Une autre mission est aussi attendue des crèches, en direction explicite des parents : favoriser leur intégration dans le marché de l’emploi. Dans le chapitre introductif de ce rapport, il est mentionné que « L’accueil “formel” [du jeune enfant de moins de 3 ans], inscrit dans l’histoire des structures de la petite enfance dans notre pays, est fortement lié à la problématique de la conciliation vie familiale-vie professionnelle…. ». Cette mission des crèches semble aller de soi en priorité, du moins pour les parents de classes moyenne et supérieure. Et, effectivement, Banfi, Iten et Medici (2007), pour la Suisse, montrent que le taux d’activité féminine augmente avec la disponibilité des places d’accueil, mais il diminue avec l’élévation du coût des crèches, ce qui plaide selon les auteur.e.s pour un abaissement de ce coût chez les parents à bas revenu : en favorisant

l’emploi maternel, cela aurait pour effet de diminuer la dépendance des familles pauvres à l’aide sociale.

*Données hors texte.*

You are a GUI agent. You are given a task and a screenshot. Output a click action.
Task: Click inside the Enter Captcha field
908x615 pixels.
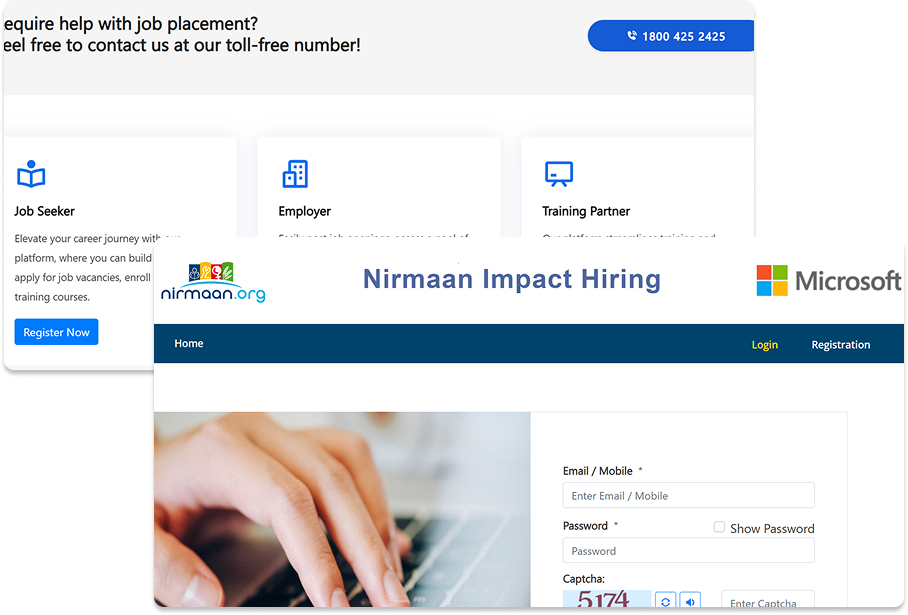tap(768, 602)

Ainsi, la nécessité de la conciliation famille-travail, raison majeure de placer l’enfant en crèche reconnue pour les familles de classes moyennes, mériterait d’être reconnue au même titre, voire plus, pour les familles des « working-poor » (ou pauvreté laborieuse) soumises à des emplois atypiques, irréguliers, etc. Or, les études examinées ci-dessus notamment ne posent pas le problème dans ces termes pour cette population, insistant plutôt sur la mission de la crèche qui serait de favoriser le développement complet de l’enfant en situation de pauvreté, à titre compensatoire des soi-disant défaillances parentales (dont il apparaît bien délicat de dresser le bilan complet). Mais si ces derniers ont le sentiment que le prix à payer pour la garde de leur enfant est leur éduca-tion à la parentalité, on imagine qu’ils hésitent à étendre aux crèches le partage éducatif de leur enfant et entrer ainsi dans la dynamique de coéducation dont Neyrand (2013, 38) affirme qu’elle devrait profiter aux « enfants des familles les plus précarisées, cumulant les handicaps sociaux, et pouvant souffrir de ce fait de carences éducatives ». Cette norme de coéducation et son principe de communication ouverte, qui tend à s’imposer dans les milieux professionnels et qui, pour l’exprimer de manière synthétique, reflète les valeurs et principes des classes moyennes cultivées, pèse lourdement sur les ressortissant.e.s des milieux populaires où le fonctionnement familial comporte de plus forts aspects de ritualisation. Ceci peut expliquer en partie la méfiance des pères et mères à l’égard de tout rapport institutionnel – honte, crainte de se faire manipuler ou avoir, etc. – qu’ils et elles tendront à éviter ou esquiver si possible (ces éléments sont repris dans la suite de ce rapport).